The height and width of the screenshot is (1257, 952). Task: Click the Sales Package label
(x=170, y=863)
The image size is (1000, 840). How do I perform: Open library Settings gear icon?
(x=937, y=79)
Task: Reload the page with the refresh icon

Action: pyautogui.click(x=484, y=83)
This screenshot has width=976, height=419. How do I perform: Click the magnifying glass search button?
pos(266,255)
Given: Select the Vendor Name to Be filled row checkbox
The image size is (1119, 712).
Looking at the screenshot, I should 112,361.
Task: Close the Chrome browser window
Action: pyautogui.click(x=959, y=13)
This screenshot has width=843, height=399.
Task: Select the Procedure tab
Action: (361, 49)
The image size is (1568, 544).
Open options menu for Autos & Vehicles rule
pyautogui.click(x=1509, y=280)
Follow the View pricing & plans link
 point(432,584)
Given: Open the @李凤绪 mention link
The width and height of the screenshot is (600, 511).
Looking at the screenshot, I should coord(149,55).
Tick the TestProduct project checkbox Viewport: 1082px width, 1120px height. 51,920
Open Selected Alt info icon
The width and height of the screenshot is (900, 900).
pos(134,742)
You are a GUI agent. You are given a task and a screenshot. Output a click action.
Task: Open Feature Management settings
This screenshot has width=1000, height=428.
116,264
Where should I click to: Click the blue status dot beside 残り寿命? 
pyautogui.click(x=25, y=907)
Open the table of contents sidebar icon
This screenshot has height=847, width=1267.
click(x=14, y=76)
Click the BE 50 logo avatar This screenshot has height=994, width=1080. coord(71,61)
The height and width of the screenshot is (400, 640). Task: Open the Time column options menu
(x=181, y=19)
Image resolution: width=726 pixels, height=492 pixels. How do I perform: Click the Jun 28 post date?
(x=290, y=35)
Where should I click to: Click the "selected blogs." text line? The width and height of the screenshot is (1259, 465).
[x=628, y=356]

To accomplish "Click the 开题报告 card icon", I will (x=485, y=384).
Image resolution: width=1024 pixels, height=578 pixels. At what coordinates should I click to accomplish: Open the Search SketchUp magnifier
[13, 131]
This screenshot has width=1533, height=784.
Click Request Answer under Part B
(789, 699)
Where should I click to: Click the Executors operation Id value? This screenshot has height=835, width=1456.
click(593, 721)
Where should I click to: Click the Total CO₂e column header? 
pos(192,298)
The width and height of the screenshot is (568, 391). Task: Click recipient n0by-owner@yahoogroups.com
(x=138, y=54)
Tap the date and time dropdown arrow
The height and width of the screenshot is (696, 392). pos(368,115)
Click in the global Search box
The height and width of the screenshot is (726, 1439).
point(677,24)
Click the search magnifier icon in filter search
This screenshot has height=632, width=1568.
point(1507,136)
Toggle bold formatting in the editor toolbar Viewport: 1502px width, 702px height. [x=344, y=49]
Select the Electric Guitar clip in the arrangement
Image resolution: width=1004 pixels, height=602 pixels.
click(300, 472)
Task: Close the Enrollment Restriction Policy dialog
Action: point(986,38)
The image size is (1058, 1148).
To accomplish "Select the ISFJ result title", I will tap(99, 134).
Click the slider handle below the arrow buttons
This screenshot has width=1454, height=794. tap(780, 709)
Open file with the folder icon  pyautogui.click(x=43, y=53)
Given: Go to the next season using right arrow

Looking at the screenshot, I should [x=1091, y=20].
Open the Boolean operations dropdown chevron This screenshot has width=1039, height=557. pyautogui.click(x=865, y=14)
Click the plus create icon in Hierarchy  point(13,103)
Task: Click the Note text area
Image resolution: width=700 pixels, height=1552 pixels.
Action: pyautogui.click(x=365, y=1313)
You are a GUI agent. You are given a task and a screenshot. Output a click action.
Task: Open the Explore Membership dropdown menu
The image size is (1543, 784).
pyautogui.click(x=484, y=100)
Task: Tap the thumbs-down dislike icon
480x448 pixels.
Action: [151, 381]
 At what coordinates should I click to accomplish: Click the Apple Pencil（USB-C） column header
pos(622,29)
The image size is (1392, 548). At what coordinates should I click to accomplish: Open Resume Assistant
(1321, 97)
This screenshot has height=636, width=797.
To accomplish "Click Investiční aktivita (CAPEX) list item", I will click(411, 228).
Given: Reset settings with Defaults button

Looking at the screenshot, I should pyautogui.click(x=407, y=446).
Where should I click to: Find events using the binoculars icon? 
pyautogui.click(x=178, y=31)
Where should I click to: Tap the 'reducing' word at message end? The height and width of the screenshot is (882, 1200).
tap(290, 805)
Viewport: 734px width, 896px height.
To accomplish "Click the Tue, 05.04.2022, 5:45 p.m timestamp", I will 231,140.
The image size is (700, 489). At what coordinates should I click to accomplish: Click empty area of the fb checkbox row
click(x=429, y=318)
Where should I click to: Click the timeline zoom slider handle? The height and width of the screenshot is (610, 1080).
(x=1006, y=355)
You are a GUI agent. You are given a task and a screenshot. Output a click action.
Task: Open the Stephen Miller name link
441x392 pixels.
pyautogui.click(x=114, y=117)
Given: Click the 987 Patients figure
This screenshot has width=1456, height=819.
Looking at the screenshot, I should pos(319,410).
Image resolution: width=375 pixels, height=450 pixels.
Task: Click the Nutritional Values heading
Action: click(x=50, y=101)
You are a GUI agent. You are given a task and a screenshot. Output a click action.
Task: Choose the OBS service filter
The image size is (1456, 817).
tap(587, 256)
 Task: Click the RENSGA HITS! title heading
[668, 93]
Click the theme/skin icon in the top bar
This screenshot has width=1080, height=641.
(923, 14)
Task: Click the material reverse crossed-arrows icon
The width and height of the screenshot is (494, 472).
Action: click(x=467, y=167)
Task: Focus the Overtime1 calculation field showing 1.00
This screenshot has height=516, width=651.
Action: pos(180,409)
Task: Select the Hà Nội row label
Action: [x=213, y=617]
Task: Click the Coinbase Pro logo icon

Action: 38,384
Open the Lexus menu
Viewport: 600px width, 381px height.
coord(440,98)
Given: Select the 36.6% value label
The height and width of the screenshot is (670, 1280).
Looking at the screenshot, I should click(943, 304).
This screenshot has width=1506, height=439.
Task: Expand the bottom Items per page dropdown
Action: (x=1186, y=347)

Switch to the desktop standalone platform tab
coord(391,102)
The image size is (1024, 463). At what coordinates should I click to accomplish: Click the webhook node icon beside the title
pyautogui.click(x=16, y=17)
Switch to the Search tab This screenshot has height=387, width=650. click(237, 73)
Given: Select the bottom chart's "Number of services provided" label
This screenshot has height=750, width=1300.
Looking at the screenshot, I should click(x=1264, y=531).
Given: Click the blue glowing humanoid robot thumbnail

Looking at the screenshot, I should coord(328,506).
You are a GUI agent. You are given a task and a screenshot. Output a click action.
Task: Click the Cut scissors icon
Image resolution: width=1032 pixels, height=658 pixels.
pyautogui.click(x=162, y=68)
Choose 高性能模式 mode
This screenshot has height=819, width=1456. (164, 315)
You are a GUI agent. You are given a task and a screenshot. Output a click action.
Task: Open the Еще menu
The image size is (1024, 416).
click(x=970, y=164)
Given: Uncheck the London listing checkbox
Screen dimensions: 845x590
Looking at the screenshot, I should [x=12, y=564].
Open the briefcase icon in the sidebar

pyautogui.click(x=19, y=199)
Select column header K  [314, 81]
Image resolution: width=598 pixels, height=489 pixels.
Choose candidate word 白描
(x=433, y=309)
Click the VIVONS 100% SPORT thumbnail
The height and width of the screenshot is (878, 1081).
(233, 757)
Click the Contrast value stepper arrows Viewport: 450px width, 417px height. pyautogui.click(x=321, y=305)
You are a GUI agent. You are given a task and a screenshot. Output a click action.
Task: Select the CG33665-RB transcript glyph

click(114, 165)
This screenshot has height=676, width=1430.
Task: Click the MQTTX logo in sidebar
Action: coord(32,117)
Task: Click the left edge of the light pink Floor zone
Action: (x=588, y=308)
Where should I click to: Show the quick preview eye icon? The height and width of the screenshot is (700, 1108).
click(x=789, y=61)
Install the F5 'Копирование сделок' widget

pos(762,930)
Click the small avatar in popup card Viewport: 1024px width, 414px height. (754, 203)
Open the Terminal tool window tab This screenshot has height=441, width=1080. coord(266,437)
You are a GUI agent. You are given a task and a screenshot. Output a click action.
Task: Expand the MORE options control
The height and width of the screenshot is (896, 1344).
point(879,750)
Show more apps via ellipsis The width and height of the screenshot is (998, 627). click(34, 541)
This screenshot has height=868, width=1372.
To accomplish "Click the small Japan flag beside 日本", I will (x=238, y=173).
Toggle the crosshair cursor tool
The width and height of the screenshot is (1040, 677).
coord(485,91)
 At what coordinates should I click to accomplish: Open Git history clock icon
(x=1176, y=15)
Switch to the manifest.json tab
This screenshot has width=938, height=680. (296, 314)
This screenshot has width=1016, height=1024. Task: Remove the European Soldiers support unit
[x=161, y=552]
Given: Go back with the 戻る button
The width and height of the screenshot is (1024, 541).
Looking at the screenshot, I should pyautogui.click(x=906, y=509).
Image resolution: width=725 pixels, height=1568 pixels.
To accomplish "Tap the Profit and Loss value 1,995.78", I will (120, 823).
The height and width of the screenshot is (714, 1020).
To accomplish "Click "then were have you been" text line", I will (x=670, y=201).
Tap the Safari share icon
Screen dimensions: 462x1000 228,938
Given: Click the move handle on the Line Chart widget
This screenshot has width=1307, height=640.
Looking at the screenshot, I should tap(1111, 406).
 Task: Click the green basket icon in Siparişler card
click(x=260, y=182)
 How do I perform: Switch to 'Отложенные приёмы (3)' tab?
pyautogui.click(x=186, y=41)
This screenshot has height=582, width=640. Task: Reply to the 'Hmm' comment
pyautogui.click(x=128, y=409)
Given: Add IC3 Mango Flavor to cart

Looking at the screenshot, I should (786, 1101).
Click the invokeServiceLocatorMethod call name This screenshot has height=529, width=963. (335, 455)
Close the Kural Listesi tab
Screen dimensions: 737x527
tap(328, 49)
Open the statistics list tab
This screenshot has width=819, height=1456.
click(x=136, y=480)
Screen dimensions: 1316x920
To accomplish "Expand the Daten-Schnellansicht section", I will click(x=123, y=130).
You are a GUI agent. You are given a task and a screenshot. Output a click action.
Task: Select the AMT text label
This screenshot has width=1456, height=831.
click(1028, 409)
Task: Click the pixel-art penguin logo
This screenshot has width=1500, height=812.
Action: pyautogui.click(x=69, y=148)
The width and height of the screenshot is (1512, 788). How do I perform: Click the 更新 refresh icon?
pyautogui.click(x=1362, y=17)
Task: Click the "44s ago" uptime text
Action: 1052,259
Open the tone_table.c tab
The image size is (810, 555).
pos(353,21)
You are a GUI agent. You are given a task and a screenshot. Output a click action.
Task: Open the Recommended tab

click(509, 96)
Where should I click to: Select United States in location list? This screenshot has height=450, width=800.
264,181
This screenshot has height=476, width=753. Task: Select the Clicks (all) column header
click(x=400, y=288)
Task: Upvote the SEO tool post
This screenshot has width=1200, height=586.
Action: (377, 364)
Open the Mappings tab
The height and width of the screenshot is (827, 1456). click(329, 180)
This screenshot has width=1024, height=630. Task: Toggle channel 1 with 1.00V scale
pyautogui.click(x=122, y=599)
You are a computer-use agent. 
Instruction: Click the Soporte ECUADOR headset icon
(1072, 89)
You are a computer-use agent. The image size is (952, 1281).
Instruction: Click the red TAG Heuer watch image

**Instructions for the task**:
Select every line of the material above holding the word "avatar" and copy it.

**Your solution**:
Click the BE 50 logo avatar This screenshot has height=994, width=1080. coord(71,61)
Click the small avatar in popup card Viewport: 1024px width, 414px height. (754, 203)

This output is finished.